___ DATA FOR PROCESSING ___

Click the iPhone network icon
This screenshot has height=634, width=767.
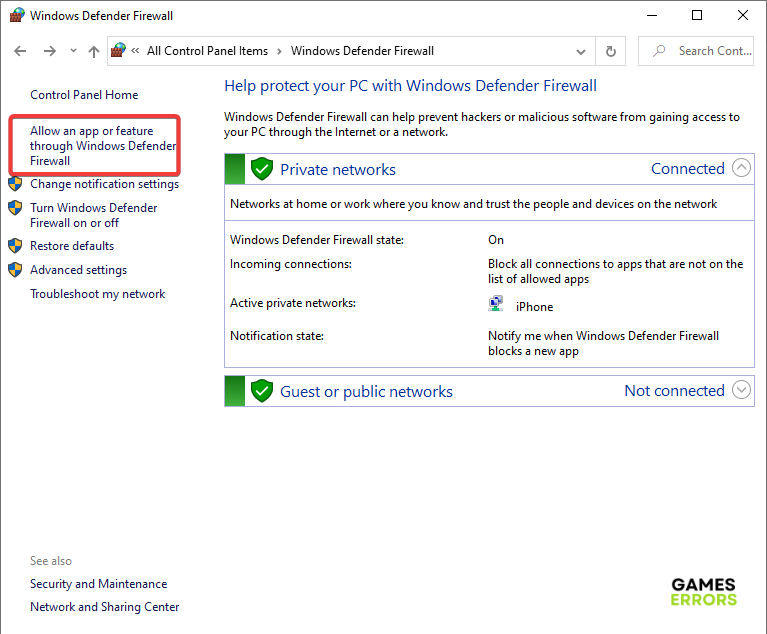click(x=497, y=305)
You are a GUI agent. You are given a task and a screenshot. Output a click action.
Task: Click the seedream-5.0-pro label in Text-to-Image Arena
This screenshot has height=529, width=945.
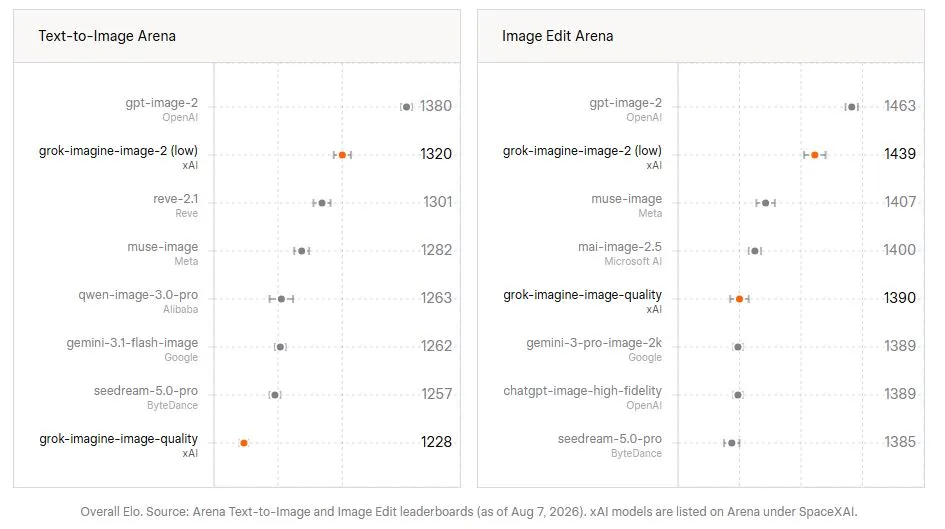pos(146,391)
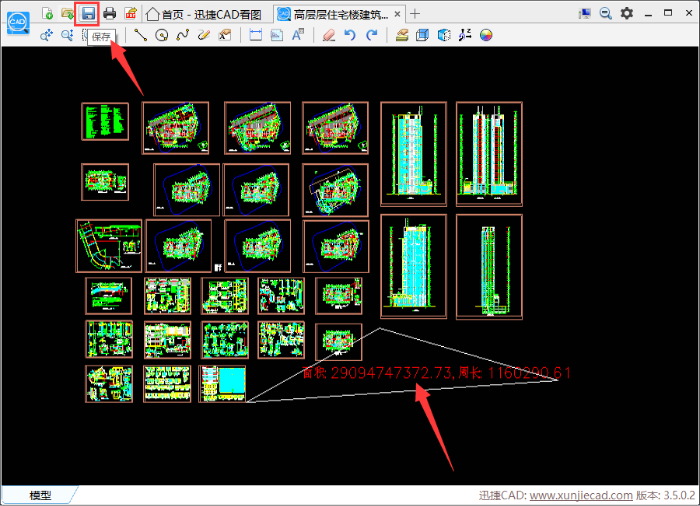
Task: Close the 高层层住宅楼建筑 tab
Action: 397,14
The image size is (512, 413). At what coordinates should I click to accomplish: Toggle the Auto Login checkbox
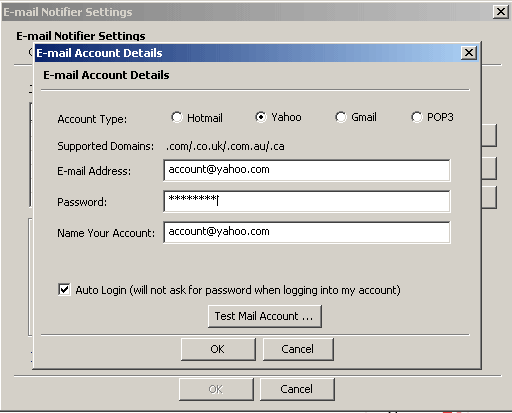point(64,289)
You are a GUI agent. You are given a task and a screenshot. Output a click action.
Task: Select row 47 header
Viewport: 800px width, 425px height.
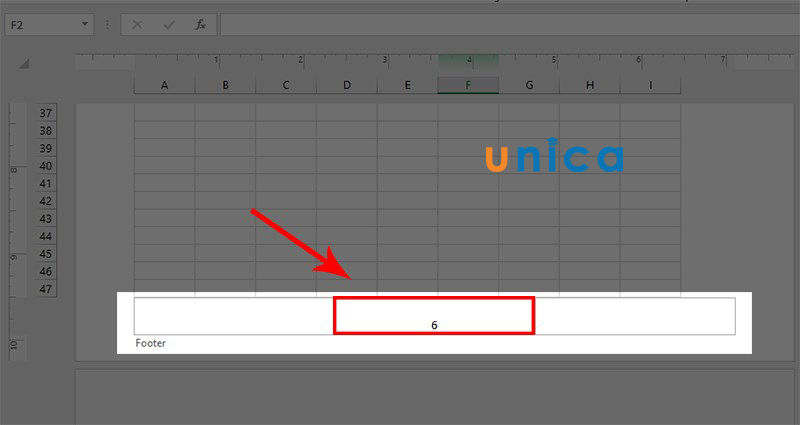click(45, 289)
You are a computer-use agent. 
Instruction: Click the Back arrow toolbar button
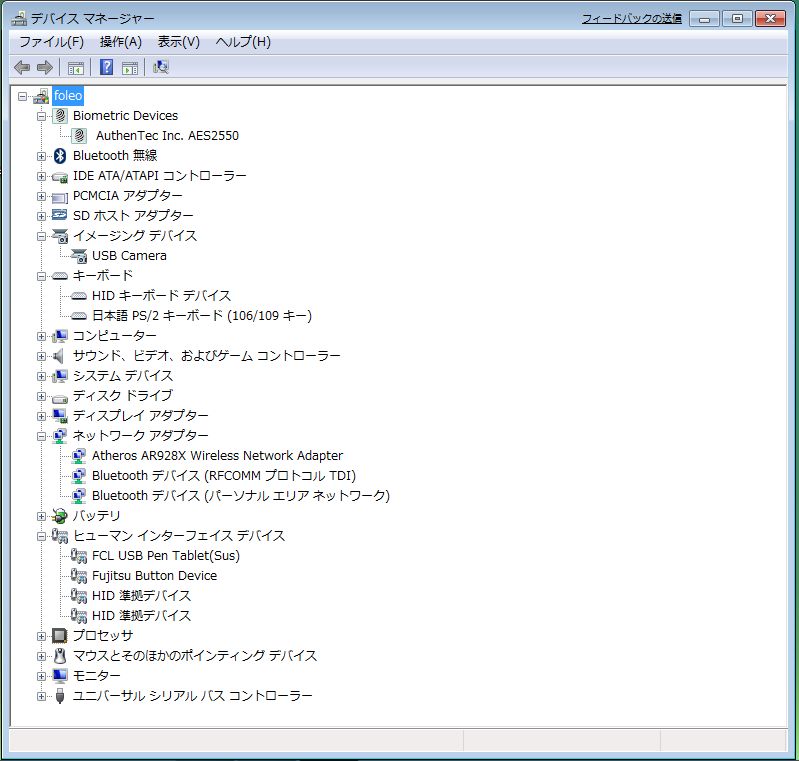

___

DIRECTIONS: Please edit all of the material above, replacing "screenshot" with "screen capture" and changing nothing else. Leave the pictures out of your answer.

WRITTEN REPLY:
Click the iPhone network icon
This screen capture has height=634, width=767.
click(x=497, y=305)
You are a GUI agent. You are given a task and a screen capture. Output a click action.
Task: Click the seedream-5.0-pro label in Text-to-Image Arena
This screen capture has height=529, width=945.
pos(146,391)
Task: Close the 高层层住宅楼建筑 tab
Action: 397,14
The image size is (512, 413). At what coordinates should I click to accomplish: Toggle the Auto Login checkbox
point(64,289)
You are a GUI agent. You are given a task and a screen capture. Output a click action.
Task: Select row 47 header
Viewport: 800px width, 425px height.
click(45, 289)
You are a computer-use agent. 
Instruction: Click the Back arrow toolbar button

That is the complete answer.